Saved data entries
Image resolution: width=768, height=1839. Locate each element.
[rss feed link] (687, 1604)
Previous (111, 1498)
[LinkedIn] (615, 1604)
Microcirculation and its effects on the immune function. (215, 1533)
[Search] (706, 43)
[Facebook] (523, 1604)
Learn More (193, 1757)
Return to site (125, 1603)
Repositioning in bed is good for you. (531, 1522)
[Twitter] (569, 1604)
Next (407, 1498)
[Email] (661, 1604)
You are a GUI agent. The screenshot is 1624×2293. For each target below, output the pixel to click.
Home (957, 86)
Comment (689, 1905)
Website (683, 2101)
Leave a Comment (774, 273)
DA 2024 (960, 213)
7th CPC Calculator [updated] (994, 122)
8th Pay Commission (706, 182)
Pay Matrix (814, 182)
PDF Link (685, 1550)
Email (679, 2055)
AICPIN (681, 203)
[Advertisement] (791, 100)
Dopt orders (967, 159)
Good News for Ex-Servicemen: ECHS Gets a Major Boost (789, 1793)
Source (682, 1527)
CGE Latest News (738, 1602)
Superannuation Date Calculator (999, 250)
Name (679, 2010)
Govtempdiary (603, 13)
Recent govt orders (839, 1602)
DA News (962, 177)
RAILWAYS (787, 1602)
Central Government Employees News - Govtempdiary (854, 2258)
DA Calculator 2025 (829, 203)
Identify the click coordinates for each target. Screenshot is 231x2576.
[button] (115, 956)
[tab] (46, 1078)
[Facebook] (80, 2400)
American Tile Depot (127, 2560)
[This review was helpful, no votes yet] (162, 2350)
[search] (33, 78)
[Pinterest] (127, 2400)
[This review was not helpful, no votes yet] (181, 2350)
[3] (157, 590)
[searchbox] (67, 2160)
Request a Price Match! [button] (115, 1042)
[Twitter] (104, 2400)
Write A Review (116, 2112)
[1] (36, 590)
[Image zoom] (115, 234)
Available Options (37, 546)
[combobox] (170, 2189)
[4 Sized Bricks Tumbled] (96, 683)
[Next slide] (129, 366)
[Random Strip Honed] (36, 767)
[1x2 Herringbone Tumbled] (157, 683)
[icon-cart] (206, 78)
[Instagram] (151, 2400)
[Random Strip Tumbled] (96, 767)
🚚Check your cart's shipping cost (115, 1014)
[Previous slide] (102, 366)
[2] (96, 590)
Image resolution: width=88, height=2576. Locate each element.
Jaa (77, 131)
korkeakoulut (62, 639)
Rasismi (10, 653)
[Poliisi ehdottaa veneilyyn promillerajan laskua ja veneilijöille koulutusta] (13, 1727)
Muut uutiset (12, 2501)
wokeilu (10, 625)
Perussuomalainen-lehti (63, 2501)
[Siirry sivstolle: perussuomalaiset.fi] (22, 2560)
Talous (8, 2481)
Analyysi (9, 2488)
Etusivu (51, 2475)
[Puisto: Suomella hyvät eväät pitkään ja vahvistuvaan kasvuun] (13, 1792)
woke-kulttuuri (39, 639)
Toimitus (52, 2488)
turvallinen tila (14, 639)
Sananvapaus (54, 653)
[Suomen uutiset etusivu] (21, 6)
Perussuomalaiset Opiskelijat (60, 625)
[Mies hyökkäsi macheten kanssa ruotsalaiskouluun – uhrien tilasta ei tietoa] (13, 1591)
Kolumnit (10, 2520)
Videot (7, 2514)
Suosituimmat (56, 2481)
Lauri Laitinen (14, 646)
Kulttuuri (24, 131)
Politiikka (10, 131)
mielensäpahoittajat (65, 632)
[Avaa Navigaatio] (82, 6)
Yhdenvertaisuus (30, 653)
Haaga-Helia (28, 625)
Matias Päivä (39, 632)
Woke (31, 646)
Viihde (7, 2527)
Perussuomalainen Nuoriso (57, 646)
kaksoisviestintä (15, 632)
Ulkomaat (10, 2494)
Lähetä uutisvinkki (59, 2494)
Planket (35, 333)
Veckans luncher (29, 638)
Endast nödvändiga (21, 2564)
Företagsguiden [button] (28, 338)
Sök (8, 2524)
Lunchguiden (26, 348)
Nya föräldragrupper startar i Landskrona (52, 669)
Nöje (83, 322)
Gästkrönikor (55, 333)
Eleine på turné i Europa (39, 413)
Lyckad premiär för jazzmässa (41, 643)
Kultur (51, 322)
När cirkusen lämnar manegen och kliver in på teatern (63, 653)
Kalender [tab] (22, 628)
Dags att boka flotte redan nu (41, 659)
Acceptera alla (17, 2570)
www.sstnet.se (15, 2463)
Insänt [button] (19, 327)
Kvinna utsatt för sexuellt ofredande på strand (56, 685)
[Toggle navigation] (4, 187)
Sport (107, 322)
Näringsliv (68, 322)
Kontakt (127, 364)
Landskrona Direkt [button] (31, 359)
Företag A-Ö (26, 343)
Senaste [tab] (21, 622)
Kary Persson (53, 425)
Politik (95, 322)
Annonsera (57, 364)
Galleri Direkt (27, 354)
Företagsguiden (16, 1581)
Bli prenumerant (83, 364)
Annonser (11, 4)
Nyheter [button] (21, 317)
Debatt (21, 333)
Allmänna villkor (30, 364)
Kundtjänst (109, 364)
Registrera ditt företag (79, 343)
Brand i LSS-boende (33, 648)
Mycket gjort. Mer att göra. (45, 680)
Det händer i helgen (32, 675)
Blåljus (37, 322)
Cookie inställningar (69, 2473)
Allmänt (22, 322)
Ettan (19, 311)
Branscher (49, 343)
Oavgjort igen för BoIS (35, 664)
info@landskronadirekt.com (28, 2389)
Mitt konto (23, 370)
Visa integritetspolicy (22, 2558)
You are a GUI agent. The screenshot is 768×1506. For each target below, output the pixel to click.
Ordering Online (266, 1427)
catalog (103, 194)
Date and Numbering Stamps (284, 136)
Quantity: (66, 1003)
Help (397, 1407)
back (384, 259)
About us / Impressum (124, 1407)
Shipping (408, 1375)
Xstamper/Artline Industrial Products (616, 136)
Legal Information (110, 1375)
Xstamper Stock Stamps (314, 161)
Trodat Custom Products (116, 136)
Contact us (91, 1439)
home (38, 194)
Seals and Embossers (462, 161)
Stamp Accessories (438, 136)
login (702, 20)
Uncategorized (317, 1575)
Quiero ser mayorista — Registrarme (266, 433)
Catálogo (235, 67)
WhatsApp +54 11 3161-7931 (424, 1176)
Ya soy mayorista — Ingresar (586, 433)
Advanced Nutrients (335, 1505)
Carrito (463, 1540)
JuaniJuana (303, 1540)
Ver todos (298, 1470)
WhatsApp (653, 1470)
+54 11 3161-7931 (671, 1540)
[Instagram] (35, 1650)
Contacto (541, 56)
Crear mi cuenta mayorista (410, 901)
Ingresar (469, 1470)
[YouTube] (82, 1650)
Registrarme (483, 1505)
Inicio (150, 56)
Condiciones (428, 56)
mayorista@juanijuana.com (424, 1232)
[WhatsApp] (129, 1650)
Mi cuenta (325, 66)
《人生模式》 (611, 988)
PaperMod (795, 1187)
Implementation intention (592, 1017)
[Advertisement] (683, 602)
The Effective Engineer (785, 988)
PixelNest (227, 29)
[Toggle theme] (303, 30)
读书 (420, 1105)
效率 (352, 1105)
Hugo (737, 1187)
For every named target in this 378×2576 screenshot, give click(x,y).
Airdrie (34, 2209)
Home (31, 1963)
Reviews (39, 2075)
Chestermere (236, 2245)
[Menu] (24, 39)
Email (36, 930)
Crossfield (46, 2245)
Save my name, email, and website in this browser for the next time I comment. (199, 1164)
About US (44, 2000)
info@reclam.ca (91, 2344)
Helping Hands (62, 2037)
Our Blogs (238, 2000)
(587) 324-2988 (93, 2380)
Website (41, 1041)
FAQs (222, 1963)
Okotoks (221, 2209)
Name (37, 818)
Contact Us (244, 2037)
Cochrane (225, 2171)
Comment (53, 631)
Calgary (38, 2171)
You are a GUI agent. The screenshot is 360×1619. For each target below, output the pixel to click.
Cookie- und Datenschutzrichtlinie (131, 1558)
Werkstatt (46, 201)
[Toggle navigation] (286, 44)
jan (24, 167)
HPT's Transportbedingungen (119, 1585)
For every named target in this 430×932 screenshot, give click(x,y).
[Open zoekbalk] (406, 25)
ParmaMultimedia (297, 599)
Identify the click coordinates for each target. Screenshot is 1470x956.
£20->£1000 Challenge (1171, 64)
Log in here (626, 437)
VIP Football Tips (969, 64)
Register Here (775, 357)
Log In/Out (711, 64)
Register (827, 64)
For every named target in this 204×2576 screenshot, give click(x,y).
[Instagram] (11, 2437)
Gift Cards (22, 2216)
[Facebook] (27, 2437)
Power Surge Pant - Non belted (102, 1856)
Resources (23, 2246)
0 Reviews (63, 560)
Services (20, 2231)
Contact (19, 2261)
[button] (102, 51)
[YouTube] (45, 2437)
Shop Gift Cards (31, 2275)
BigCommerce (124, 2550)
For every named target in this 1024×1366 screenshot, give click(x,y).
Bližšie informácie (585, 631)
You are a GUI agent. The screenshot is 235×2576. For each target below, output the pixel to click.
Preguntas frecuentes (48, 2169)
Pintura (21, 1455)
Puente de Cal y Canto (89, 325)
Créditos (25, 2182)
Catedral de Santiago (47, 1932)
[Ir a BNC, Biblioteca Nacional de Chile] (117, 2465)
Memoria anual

_Assignment:_ From the records above, reproduce exactly the lines from the one with "Uncategorized (317, 1575)" to the one with "Crossfield (46, 2245)", both included, and no others.

_Exercise output:_
Uncategorized (317, 1575)
Quiero ser mayorista — Registrarme (266, 433)
Catálogo (235, 67)
WhatsApp +54 11 3161-7931 (424, 1176)
Ya soy mayorista — Ingresar (586, 433)
Advanced Nutrients (335, 1505)
Carrito (463, 1540)
JuaniJuana (303, 1540)
Ver todos (298, 1470)
WhatsApp (653, 1470)
+54 11 3161-7931 (671, 1540)
[Instagram] (35, 1650)
Contacto (541, 56)
Crear mi cuenta mayorista (410, 901)
Ingresar (469, 1470)
[YouTube] (82, 1650)
Registrarme (483, 1505)
Inicio (150, 56)
Condiciones (428, 56)
mayorista@juanijuana.com (424, 1232)
[WhatsApp] (129, 1650)
Mi cuenta (325, 66)
《人生模式》 (611, 988)
PaperMod (795, 1187)
Implementation intention (592, 1017)
[Advertisement] (683, 602)
The Effective Engineer (785, 988)
PixelNest (227, 29)
[Toggle theme] (303, 30)
读书 (420, 1105)
效率 (352, 1105)
Hugo (737, 1187)
For every named target in this 378×2576 screenshot, give click(x,y).
Airdrie (34, 2209)
Home (31, 1963)
Reviews (39, 2075)
Chestermere (236, 2245)
[Menu] (24, 39)
Email (36, 930)
Crossfield (46, 2245)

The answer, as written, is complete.